In questi giorni è in corso a Bari la
conferenza internazionale WAN-IFRA Italia dedicata all’
industria editoriale e della stampa promossa dall’
Associazione mondiale degli editori e dall’
Associazione italiana stampatori giornali (Asig). Tutti seduti attorno ad un tavolo discutono di un malato definito spesso molto grave ma che forse sta solo crescendo, cambiando.

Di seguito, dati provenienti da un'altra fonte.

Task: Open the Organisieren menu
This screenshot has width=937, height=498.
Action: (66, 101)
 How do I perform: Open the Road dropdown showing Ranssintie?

Andiamo con ordine. Ci sono stati alcuni interventi degni di nota, altri che possono solo fare riflettere la nostra
illuminata categoria su alcuni cambi di marcia e di stile. Interessante
l’analisi del
segretario della Federazione nazionale della stampa, Raffaele Lorusso:
“Tutti gli analisti concordano sul fatto che
le notizie spariranno dai giornali di carta che diventeranno
luogo di analisi, approfondimento, a metà fra il racconto e il reportage. Tutto questo però è difficile realizzarlo in un contesto in cui la parola d’ordine degli editori è
ridimensionare, tagliare, ridurre organici e retribuzioni. Quindi bisogna ripartire dall’elemento centrale di questo sistema che è il giornalista e il suo lavoro. Tutto questo è assolutamente inconciliabile con la crescente precarietà indotta e quasi incentivata, ricercata dalla stragrande maggioranza delle imprese editoriali che ritengono che la ricetta sia ridurre progressivamente l’area del lavoro dipendente, per
avventurarsi in un’area in cui il lavoro non ha diritti“. (
qui l’intervento completo)
Altro aspetto è legato alla diffusione dei giornali che in Italia, nel 2015, ha visto un calo del 17% rispetto all’anno precedente. Aumentano invece del 23 per cento le copie digitali. Attualmente secondo il rapporto sull’industria italiana dei quotidiani realizzato dall’Associazione stampatori italiani giornali e dall’Osservatorio quotidiani “Carlo Lombardi” sono 123 le testate quotidiane italiane, 84 case editrici, 66 stabilimenti di stampa e 61 concessionarie di pubblicità e 116 le agenzie di informazione.